(Collected data entries)
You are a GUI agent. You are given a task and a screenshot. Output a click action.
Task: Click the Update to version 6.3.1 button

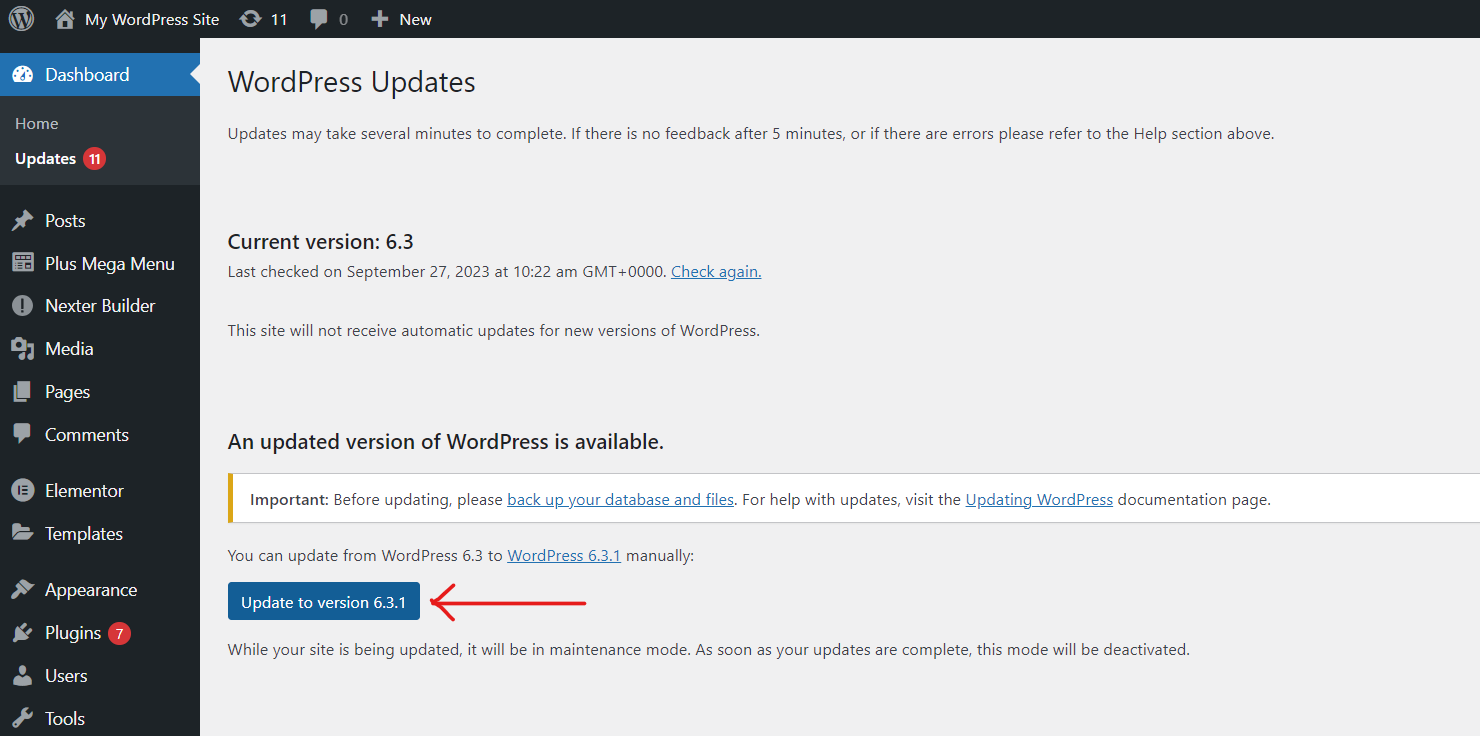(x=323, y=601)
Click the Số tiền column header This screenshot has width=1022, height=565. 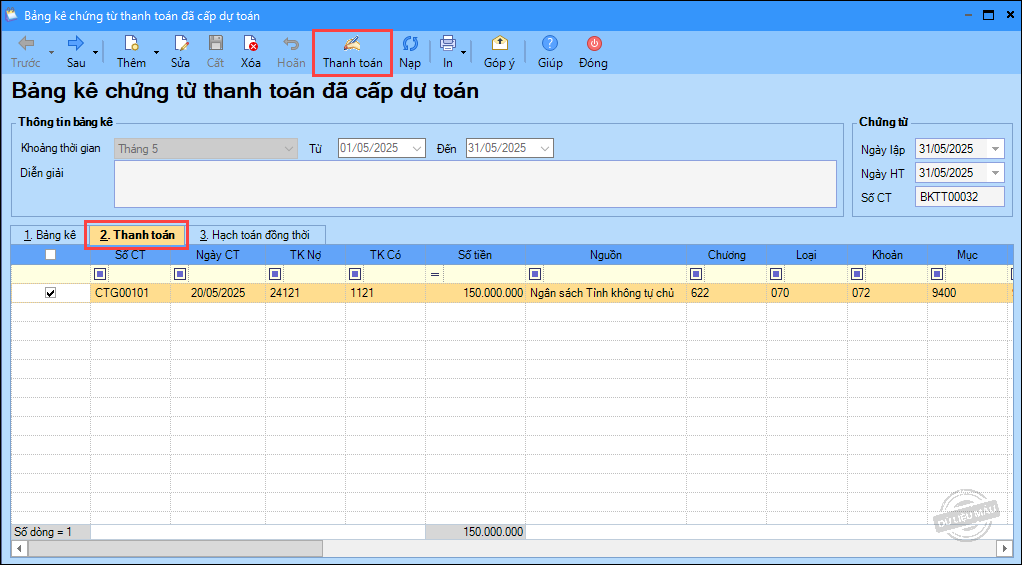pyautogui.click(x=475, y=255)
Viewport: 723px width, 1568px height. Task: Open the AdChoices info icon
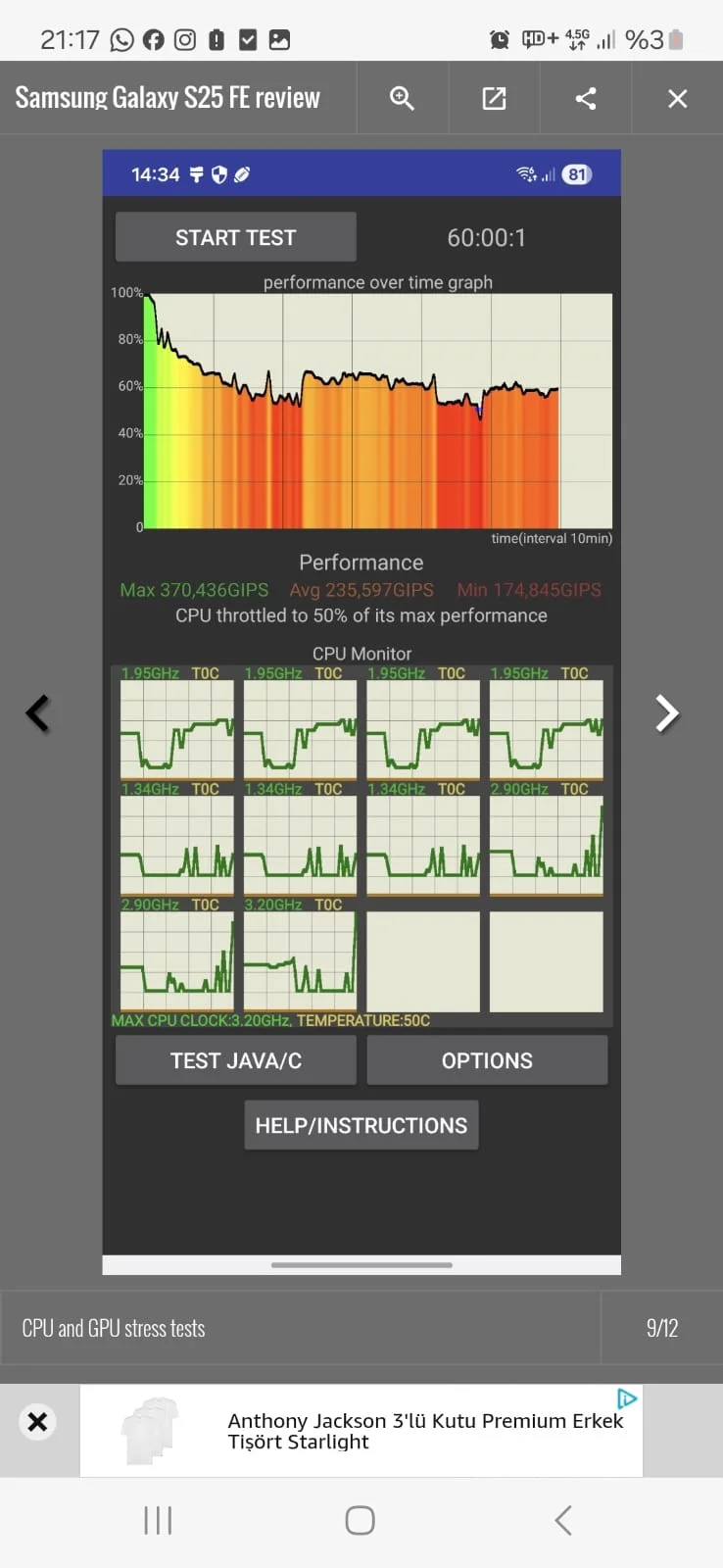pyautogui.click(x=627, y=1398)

- _Directions for this task_: From the line that holds "Viewport: 723px width, 1568px" to the last line of the records, please copy each line exactly and nothing else. Pictures stay out.

- _Exercise output_:
Viewport: 723px width, 1568px height. Task: Open the AdChoices info icon
pyautogui.click(x=627, y=1398)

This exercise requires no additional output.